As investigações sobre o estupro e a tentativa de feminicídio contra Maria Daniela Ferreira Alves, de 19 anos, em Coité do Nóia, levaram a Polícia Civil de Alagoas a identificar um suposto esquema de lavagem de dinheiro e crimes fiscais que movimentou R$ 305 milhões em quatro anos.

Segundo o delegado José Carlos, da Diretoria de Repressão à Corrupção e ao Crime Organizado (Dracco), somente o pai do suspeito, Victor Bruno da Silva Santos, movimentou R$ 150 milhões no período. O jovem, de 18 anos, foi preso nesta sexta-feira (10).

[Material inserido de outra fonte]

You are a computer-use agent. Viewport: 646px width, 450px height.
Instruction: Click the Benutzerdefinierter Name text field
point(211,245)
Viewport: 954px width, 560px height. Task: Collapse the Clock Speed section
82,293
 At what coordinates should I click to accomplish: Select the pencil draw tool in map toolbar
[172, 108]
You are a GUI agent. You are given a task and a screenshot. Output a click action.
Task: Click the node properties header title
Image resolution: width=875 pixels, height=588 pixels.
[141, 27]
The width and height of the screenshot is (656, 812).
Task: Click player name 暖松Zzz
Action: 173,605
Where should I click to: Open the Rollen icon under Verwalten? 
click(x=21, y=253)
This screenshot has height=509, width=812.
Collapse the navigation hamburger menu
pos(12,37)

A operação Filargiria, deflagrada para cumprir mandados contra o grupo, apreendeu R$ 90 mil em espécie, dois carros e dispositivos eletrônicos.

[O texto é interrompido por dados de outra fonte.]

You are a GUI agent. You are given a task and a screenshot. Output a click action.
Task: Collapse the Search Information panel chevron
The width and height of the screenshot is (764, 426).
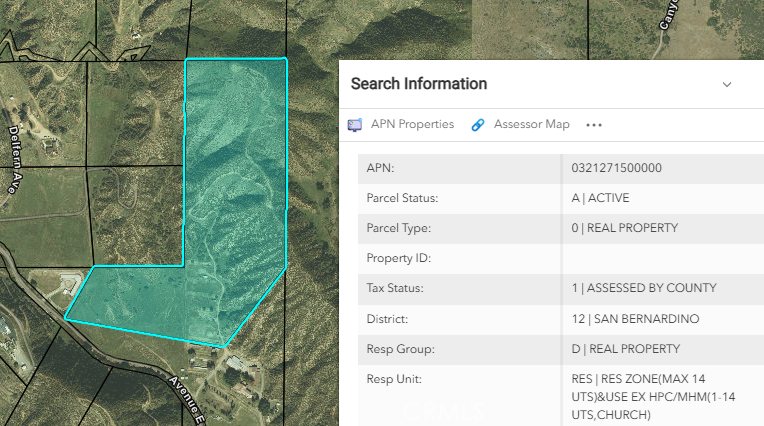pos(727,84)
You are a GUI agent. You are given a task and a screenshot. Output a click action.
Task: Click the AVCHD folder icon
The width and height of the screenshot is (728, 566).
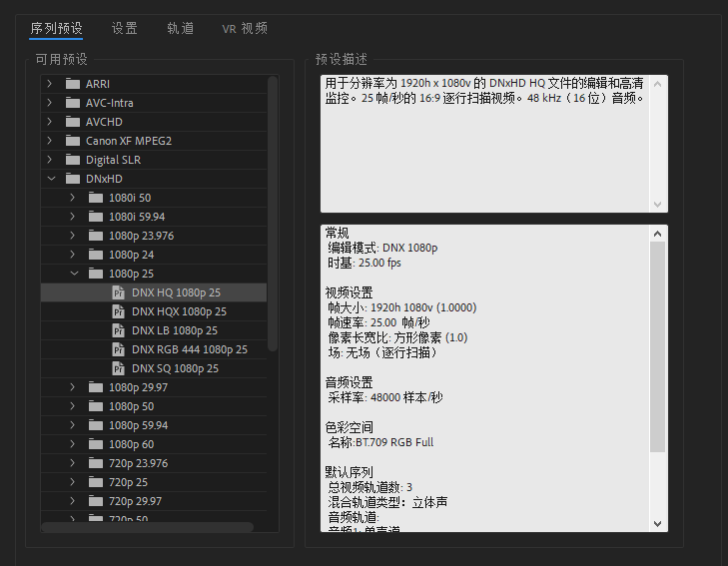coord(73,122)
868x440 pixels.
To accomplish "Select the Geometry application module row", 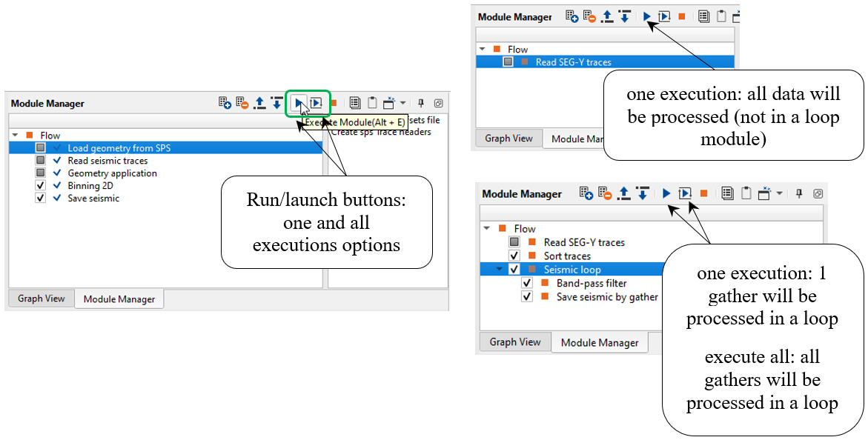I will click(112, 173).
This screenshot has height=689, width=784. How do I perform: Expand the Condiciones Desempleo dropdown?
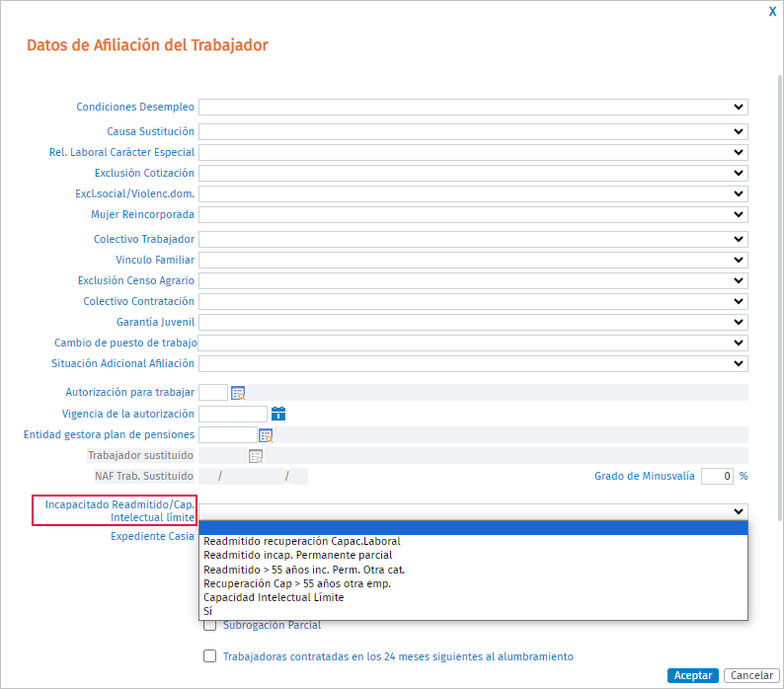tap(473, 107)
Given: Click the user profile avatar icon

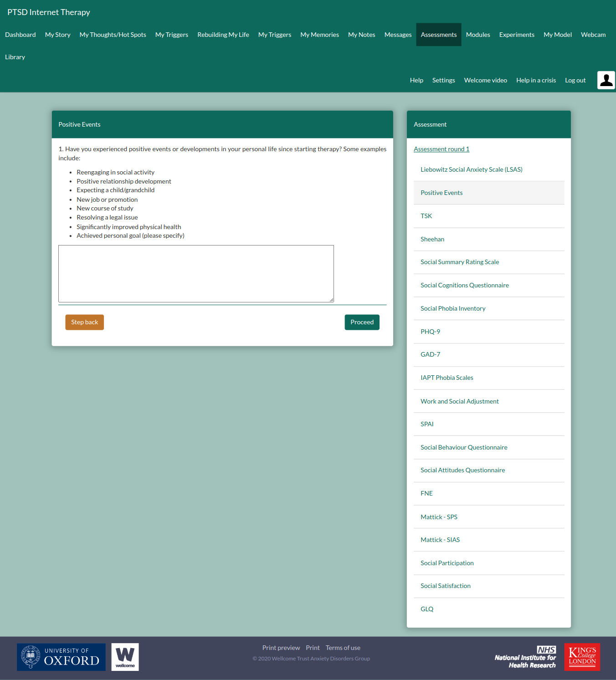Looking at the screenshot, I should point(606,80).
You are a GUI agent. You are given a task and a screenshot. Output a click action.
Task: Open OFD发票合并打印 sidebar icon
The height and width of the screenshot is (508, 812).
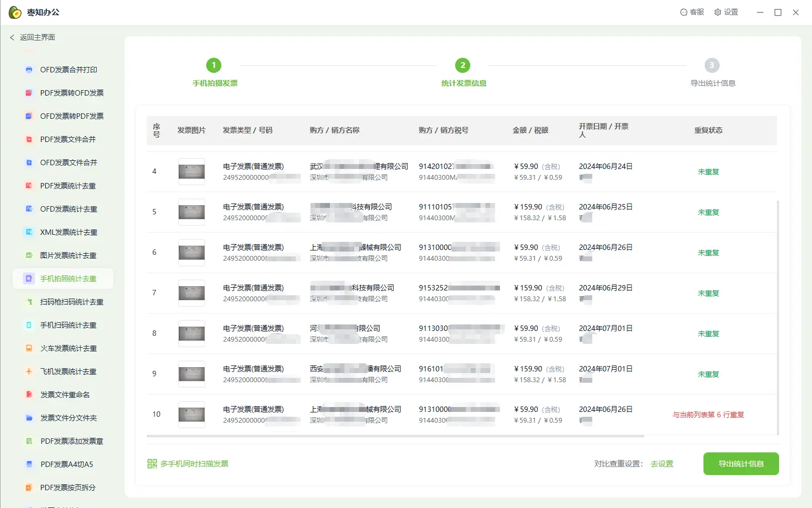(x=29, y=70)
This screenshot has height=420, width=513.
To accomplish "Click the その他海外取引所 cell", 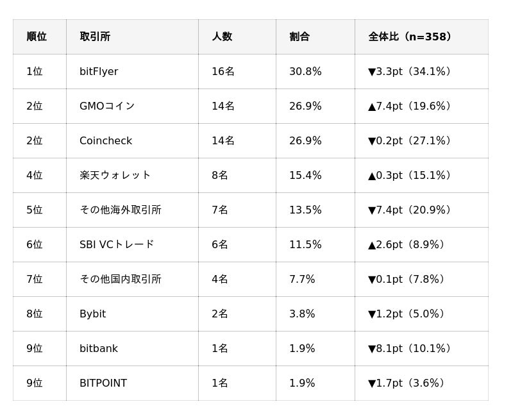I will 121,210.
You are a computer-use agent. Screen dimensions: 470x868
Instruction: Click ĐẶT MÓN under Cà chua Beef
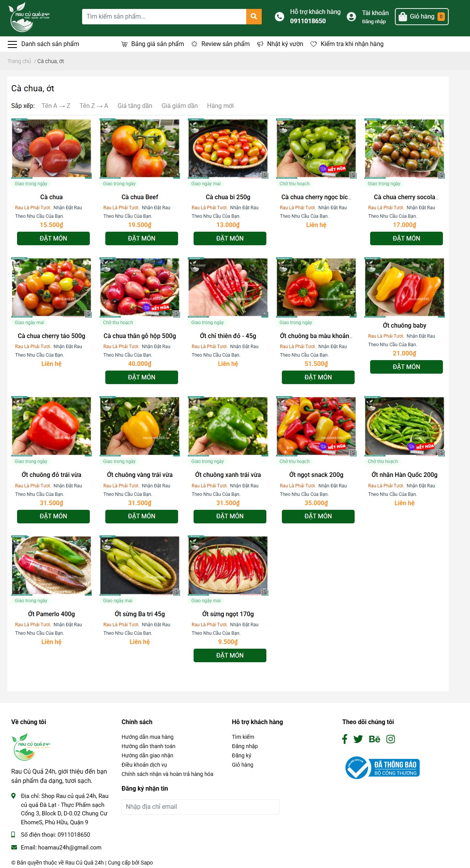coord(142,238)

O pai de Victor Bruno é apontado como líder de uma organização composta por seis pessoas físicas e jurídicas, que usavam contas de laranjas para movimentar recursos de empresas com pagamento de impostos considerado irrisório. A ação mirou sete endereços e cinco alvos, incluindo o jovem, que estava foragido desde fevereiro de 2025.

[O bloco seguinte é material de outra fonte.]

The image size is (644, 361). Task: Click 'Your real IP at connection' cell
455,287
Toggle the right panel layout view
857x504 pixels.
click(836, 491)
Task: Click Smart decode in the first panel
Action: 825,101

O crime contra Maria Daniela ocorreu em 6 de dezembro de 2024, após uma confraternização em uma chácara da família. A vítima foi dopada, espancada, estuprada e submetida a asfixia, resultando em traumatismo craniano grave e sequelas neurológicas que exigem acompanhamento especializado.

A Justiça acatou o pedido de prisão preventiva, mas o suspeito fugiu. As investigações financeiras foram iniciadas para identificar quem financiava a fuga. O delegado afirmou que o objetivo da operação foi “estancar e interromper essa lavagem de dinheiro” que mantinha Victor Bruno seguro e distante.